## Text

┏━━

Did a Hindu Deity help a Remote Viewer map out his future?

by: Brent Raynes

In his book The Stargate Chronicles: Memoirs of a Psychic Spy, its author, Joseph McMoneagle, a former 20 year U.S. Army Intelligence NCO, a Vietnam vet, and more, plus a “remote viewer” with the famous Stargate program, McMoneagle describes having had many remarkable experiences. And not just “remote viewing” but also an NDE (near-death experience), out-of-body experiences, a UFO encounter – but perhaps the strangest of all was his encounter with “Karanja”!

This story began in a large orange grove in extreme west Miami, Florida, on the edge of the Everglades. McMoneagle was a Cub Scout at the time, about 10 or 11 years old. It was a camping trip and after setting up their tents the kids decided to play a game called “message to Garcia.” In this game a kid has a message whispered to him, then he has 20 minutes to go off and hide somewhere. The challenge is then to return without being tagged and whispering into the ear of the next kid the message. After playing all afternoon, it wasn’t until around dusk that it was McMoneagle’s time to go hide. He decided to climb up into the largest orange tree he could find and wedged himself up in the limbs. Tired at the time he soon fell asleep. The next thing he became consciously aware of was it was dark, there were many adults spread out below with flashlights, and his name was being called. It was around 4 a.m. McMoneagle recalled in his book: “Embarrassing? Well – let’s just say I missed the next three camping trips and pissed a lot of parents off. The worst part was that I ruined the game, because I couldn’t remember the message.”

Next McMoneagle fast forwards to like 1980 and his participation in the programs at the famous Monroe Institute that are designed to help people tap into altered states of consciousness and perhaps gain some helpful self-control over them. One day, as he was into his third audio tape of the day relaxing in his CHEC unit (which he explains stands for Controlled Holistic Environmental Chamber) he was startled to feel someone sit down on his knees. “I opened my eyes, pulled off the headset to yell at them, and noticed that it was a woman I’d never met,” he wrote, “and not a participant in the Seminar. She was from India and appeared to be middle-aged. She had a small, painted dot between her eyes, gray streaks through her hair, and was on the pudgy side, wearing native Indian clothing.” “She looked strangely familiar, although I was sure that I had never met her. I pulled my legs back out of the way and asked her what she was doing. She said she was there to talk. I said I didn’t know her, at which point she sort of winked and waved her hand-and I had a sudden and instant recall of having met her before.”

Suddenly he had a flashback to the Florida orange grove as a boy up in the tree. As he was about to fall asleep, the same woman had appeared to him, took him by the hand and led him to some rose-colored place to sit and talk about what he was going to do with his life.

┗━━

## Data extract
┏━━

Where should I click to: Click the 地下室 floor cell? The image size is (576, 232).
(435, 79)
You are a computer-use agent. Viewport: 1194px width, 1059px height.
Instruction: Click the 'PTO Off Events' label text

┗━━

## Goal
Carry on the account of Joseph McMoneagle's encounter with Karanja, starting right after its last sentence.

## Answer for the task
“She smiled at the look on my face, and of course I went into shock and could not respond at all,” McMoneagle wrote. “To suddenly have instant recall about having planned out your life-the good, the bad, and the ugly-was a bit overwhelming. I told her I couldn’t remember her name, which she then laughingly told me.”

“Karanja! My name is Karanja.”

McMoneagle described how as she spoke her name her name appeared in his mind, with funny markings over the n, the r, and the a. He wrote it down in his journal so that he wouldn’t forget it. He asked the woman why she was visiting him. “Just to talk,” she laughingly replied.

“And…this time, I get to remember what we talk about?” he asked, at which point she waved her hand and McMoneagle found himself awakening at the end of the tape. “I didn’t know what to make of the experience,” he recalled. “It totally overwhelmed me.” He asked a man he had been sharing the room with if he had heard him talking and he replied that he hadn’t, though he did remark on observing a strange light in the room that had passed outside a small black curtain that closed off his CHEC unit.

After this he tried to find out about the name, asking numerous people he knew from India or who spoke numerous dialects of Hindi, but no one was able to offer a translation of the name. Then following his retirement, while working with SRI (Stanford Research Institute) McMoneagle spent a weekend at a museum in the main park in downtown San Francisco. There was a special exhibit of Hindu gods and deities at the time.

“In one of the rooms was a huge multilevel altar, with dozens of small statues displayed on it,” he wrote. “On the very bottom shelf, toward the rear, was a tiny statue of a slightly pudgy woman in Indian garb. They listed her as a minor deity, with the name spelled Kiranja, which translated from some archaic dialect, means ‘bringer or carrier or light.’” “Knowing what I do now and thinking as I do now about how space/time might be imagined to work-I could have, at that precise point in time, created all of my experiences with her up until this very moment. You see, I believe we fool ourselves into thinking that things are linear simply because we normally experience them in that fashion. But in reality, anomalous events happen and we experience them outside of the linear-time framework.”